Michael Atkinson has an enjoyable piece on the Poetry Foundation website about the titles of poetry collections. He says, "A gangbusters poetry book title should not only cook with language, but echo and sing of the real world in ways new to us. Ideally, it should suggest that a feast is before you, and that it will taste of ideas and humankind and beauty." It was enough to send me to my bookshelves to create my own top-ten list of titles culled from my collection. The quality of the poetry in the books had no bearing on the ranking. I just tried to credit the most engaging titles.

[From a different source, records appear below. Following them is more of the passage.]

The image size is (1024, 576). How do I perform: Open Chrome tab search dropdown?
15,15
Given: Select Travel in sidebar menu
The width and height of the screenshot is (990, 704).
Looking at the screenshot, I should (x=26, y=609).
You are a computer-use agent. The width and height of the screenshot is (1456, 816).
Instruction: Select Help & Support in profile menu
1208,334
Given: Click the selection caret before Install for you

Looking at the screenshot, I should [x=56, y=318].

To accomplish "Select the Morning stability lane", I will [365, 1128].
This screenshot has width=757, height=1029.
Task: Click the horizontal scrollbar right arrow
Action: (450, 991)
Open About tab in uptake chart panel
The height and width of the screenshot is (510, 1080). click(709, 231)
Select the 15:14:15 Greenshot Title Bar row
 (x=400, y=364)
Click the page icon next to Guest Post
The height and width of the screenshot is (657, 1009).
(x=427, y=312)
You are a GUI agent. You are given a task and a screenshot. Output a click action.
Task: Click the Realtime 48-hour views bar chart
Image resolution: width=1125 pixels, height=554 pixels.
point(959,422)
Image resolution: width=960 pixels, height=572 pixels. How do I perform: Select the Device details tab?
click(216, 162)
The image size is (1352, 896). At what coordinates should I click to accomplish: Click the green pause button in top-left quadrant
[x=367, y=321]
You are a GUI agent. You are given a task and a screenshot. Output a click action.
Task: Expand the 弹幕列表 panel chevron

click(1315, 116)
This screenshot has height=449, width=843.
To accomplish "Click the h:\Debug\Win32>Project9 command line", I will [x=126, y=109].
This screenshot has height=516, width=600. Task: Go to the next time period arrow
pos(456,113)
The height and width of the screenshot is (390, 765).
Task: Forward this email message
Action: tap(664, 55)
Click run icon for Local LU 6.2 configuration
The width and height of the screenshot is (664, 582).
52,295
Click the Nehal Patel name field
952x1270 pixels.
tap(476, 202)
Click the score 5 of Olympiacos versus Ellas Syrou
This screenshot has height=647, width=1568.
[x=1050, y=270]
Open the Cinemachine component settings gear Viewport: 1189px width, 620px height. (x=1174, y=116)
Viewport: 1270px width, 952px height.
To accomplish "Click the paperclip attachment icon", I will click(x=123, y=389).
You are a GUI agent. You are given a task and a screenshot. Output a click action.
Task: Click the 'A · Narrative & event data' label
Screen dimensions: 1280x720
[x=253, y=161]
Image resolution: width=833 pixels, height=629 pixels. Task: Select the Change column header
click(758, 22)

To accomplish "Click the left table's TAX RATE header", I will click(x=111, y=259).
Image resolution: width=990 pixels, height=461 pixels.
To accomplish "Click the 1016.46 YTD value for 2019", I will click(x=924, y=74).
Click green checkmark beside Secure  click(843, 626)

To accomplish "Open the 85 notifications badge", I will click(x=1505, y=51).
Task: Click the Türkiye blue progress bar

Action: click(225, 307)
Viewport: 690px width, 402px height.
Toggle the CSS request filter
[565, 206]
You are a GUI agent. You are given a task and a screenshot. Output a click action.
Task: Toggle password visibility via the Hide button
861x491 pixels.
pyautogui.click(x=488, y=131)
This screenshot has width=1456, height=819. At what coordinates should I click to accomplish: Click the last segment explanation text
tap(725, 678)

1. Meditations in an Emergency by Frank O’Hara
2. What Narcissism Means to Me by Tony Hoagland
3. Elegy for the Southern Drawl by Rodney Jones
4. Talking Dirty to the Gods by Yusef Komanyakaa
5. The Palm at the End of the Mind by Wallace Stevens
6. Saints of South Dakota by Katharine Whitcomb
7. The Theory & Practice of Rivers by Jim Harrison
8. The Night World and the Word Night by Franz Wright
9. Dime Store Erotics by Ann Townsend
10. A Hummock in the Malookas by Matthew Rohrer
Honorable Mention (three titles that aren’t technically eligible by my self-imposed rules, but that I want to recognize anyway): God Hunger by Michael Ryan (used to own the book, but no longer do), First Course in Turbulence by Dean Young (never owned the book), and The Lady in Kicking Horse Reservoir by Richard Hugo (one of the all-time great titles by a master of great titles; I own Making Certain It Goes On, his collected poems, which includes The Lady in Kicking Horse Reservoir).